Using and understanding hooks

The Cotonti plugins system is based upon the simple principle of including blocks of code inside the core files. If you look into these core files, which are located in system/core/.../, you will find blocks of code like this:

$extp = sed_getextplugins('index.main');
if (is_array($extp))
	{ foreach($extp as $k => $pl) { include_once($cfg['plugins_dir'].'/'.$pl['pl_code'].'/'.$pl['pl_file'].'.php'); } }

The ‘index.main’ code is the unique hook code. The hook looks up a list of plugins using this hook code, and executes the corresponding plugin files with a simple include_once. Knowing this, you will be able to better understand the way your plugin works and interacts with the Cotonti core. You should treat the plugin code as if it were part of the core code, replacing the hook code. This means that you can use and modify core variables and use global Cotonti functions. This also means you can use the $usr[] variable for accessing data concerning the visitor, which is mostly useful for granting or denying access. The downside is that you need to be aware of naming conflicts. For example, most single character variable names are in use by the Cotonti core.

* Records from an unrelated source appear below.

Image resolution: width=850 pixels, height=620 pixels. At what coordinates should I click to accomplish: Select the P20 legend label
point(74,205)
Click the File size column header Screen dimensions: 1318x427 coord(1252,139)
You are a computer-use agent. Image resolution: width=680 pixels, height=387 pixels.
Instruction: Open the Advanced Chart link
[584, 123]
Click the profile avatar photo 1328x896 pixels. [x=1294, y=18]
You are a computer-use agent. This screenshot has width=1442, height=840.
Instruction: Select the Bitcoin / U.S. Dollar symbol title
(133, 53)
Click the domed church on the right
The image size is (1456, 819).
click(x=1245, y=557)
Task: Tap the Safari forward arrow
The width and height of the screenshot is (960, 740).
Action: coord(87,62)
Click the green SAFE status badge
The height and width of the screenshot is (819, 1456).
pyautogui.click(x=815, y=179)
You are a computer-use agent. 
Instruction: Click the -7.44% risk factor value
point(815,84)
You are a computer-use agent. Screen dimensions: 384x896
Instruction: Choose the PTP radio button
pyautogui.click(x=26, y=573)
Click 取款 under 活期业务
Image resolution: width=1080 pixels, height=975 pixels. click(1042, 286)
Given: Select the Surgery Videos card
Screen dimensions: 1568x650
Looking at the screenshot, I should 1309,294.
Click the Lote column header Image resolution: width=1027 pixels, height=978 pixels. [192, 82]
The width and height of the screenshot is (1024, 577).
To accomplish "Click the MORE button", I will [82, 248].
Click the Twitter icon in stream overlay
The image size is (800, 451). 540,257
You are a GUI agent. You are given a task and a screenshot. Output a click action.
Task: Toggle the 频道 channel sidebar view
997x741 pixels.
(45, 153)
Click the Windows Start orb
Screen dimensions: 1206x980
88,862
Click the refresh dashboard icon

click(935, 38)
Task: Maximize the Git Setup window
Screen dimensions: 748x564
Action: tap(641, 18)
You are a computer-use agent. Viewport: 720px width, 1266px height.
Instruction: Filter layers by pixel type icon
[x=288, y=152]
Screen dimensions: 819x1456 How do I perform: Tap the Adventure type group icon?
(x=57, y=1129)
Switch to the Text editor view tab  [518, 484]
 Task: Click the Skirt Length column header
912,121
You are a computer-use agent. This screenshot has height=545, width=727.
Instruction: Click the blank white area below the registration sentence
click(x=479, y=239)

This means it is not safe to use these variable names inside your plugin, because you might overwrite a system variable, introducing new bugs and errors.

The order by which plugin files are included by a hook is defined by the plugin. In most cases it is okay to use the default value (10), but in some special cases you will want to have control over the order by which the plugin code is included. This will allow you to make two plugins successfully work together. The plugin file with the lowest Order value will be included first.